[Extracted data entries]
+ + + + + + +
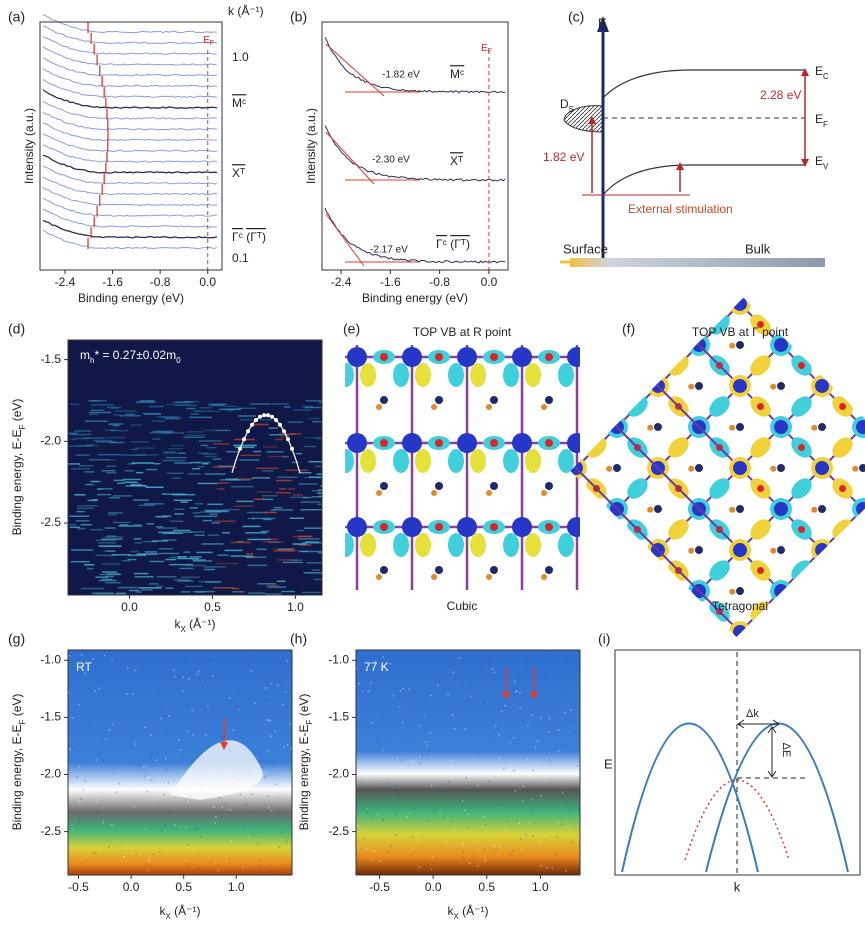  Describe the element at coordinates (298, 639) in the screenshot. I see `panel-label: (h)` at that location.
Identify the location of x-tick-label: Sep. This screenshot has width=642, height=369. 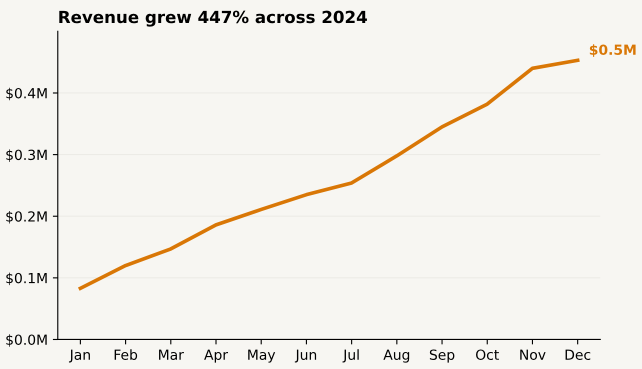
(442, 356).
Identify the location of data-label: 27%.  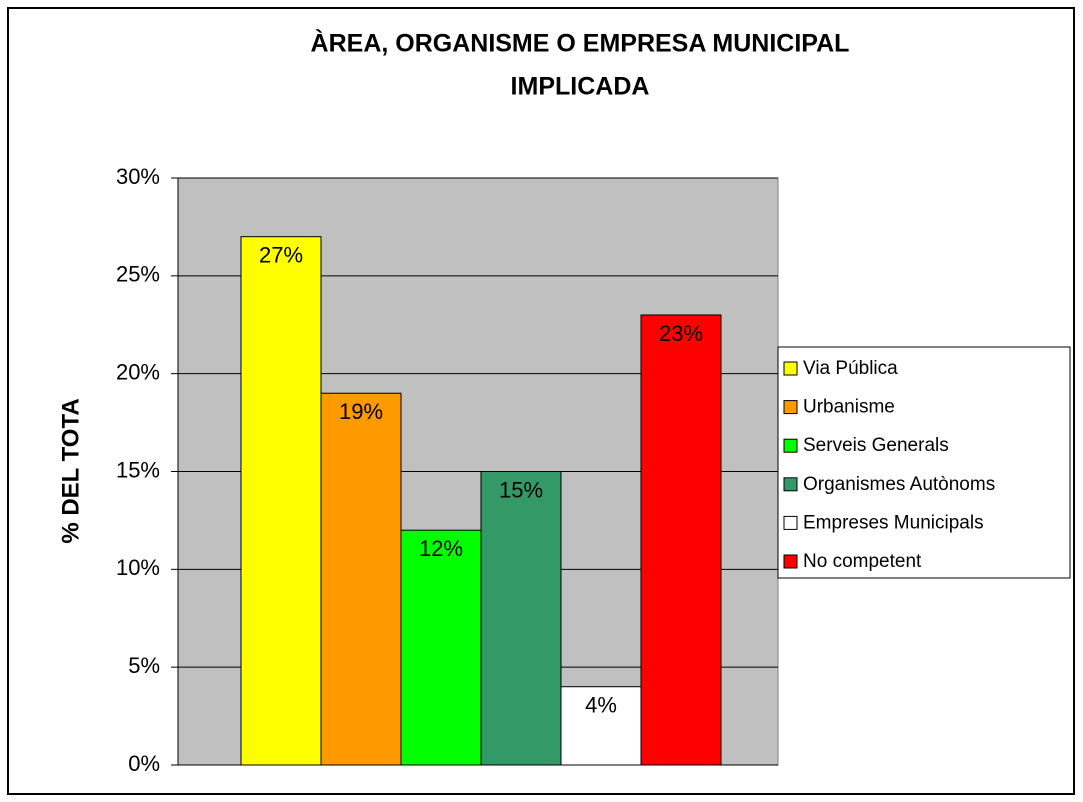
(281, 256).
+ + + + + + +
** INSTRUCTIONS FOR THE TASK **
Write out everything in the data above, from the line containing "Identify the location of x-tick-label: Sep." down through the last line, requests included and pictures left out. Shift each coordinate in the answers up by 55 and leave every other number unchanged.

** OUTPUT FOR THIS EXERCISE **
Identify the location of x-tick-label: Sep. This screenshot has width=642, height=369. 
(497, 411).
Identify the location of data-label: 27%.  
(336, 311).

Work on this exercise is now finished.